───── DOCUMENT
Il 15/06/2017 10:27, Patrick Alken ha scritto:
Hi all,

   There is now a new test release here:

ftp://alpha.gnu.org/gnu/gsl/gsl-2.3.91.tar.gz
ftp://alpha.gnu.org/gnu/gsl/gsl-2.3.91.tar.gz.sig


I'm trying to compile GSL 2.4 but I'm observing a lot of serious issues.

Platform Windows 7 64 bit latest SP.
MinGW64 with GCC 6.1.0

Using the same platform and compiler I successfully compiled GSL 2.3 without any issues using both optimization and debugging options.

I'd like to start with the most important issue. I'm observing several sistematic "segmentatio fault" in both vector and matrix tests.

At the moment I'm trying to understand better the issue but I have a doubt.

In the past a "bug" was reported (bug #49988) related to a "follow the style of malloc and free" documentation imprecision.

To fix that "imprecision" GSL added the support for  "zero-length objects"

Ok now from facts to my guess....

Reading the source code I understood that in the end you are doing something like

malloc(0)

a thing the "should never be done" (as I've been told during my C course at University).

Ok, having passed the time that may be done today......but my guess is still that malloc(0) shuold never be done.

Looking at ISO/IEC 9899:1999


7.20.3 Memory management functions

...... If the size of the space requested is zero, the behavior is implementation-defined: either a null pointer is returned, or the behavior is as if the size were some nonzero value, except that the returned pointer shall not be used to access an object.

and in ISO/IEC 9899:201x

7.22.3 Memory management functions

If the space cannot be allocated, a null pointer is returned. If the size of the space requested is zero, the behavior is implementation-defined: either a null pointer is returned, or the behavior is as if the size were some nonzero value, except that the returned pointer shall not be used to access an object.
──────────
───── EXTRACTED DATA
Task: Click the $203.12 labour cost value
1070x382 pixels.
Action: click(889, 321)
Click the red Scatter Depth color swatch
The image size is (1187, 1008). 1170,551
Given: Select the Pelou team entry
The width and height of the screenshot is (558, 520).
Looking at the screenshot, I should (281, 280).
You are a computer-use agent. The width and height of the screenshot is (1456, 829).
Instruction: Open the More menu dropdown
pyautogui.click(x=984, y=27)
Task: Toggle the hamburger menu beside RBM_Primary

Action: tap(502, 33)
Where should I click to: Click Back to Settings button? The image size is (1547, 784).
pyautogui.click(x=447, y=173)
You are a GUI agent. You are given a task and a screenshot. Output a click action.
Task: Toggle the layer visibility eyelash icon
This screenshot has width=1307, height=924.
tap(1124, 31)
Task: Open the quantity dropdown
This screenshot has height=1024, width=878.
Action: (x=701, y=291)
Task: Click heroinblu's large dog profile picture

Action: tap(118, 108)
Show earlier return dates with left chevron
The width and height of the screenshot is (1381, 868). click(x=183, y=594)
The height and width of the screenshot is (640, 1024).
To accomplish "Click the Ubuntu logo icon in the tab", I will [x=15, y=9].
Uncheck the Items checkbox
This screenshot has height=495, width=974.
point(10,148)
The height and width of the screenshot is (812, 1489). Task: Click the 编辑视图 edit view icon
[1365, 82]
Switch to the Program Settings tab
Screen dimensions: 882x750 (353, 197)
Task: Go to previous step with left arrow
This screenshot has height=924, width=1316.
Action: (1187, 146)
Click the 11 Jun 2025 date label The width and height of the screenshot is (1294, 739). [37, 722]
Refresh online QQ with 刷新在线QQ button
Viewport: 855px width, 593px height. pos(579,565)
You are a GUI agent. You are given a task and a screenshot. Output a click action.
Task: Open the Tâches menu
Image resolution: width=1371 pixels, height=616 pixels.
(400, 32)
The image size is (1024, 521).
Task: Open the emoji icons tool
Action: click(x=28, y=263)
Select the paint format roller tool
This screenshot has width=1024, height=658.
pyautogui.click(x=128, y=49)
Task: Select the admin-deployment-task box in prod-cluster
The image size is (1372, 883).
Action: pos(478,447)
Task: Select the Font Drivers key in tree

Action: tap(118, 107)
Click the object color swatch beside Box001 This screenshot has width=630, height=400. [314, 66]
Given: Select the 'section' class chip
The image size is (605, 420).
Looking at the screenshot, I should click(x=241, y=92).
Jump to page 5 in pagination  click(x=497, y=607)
──────────
» **THINGS TO DO**:
A – In the GSL message, what compiler was used on the Windows 7 machine?
B – Copy out the records word for word, starting with the line containing "Switch to the Program Settings tab" and going on through the line containing "Action: tap(118, 107)".

» **RESPONSES FOR EACH TASK**:
A – MinGW64 with GCC 6.1.0

B –
Switch to the Program Settings tab
Screen dimensions: 882x750 (353, 197)
Task: Go to previous step with left arrow
This screenshot has height=924, width=1316.
Action: (1187, 146)
Click the 11 Jun 2025 date label The width and height of the screenshot is (1294, 739). [37, 722]
Refresh online QQ with 刷新在线QQ button
Viewport: 855px width, 593px height. pos(579,565)
You are a GUI agent. You are given a task and a screenshot. Output a click action.
Task: Open the Tâches menu
Image resolution: width=1371 pixels, height=616 pixels.
(400, 32)
The image size is (1024, 521).
Task: Open the emoji icons tool
Action: click(x=28, y=263)
Select the paint format roller tool
This screenshot has width=1024, height=658.
pyautogui.click(x=128, y=49)
Task: Select the admin-deployment-task box in prod-cluster
The image size is (1372, 883).
Action: pos(478,447)
Task: Select the Font Drivers key in tree

Action: tap(118, 107)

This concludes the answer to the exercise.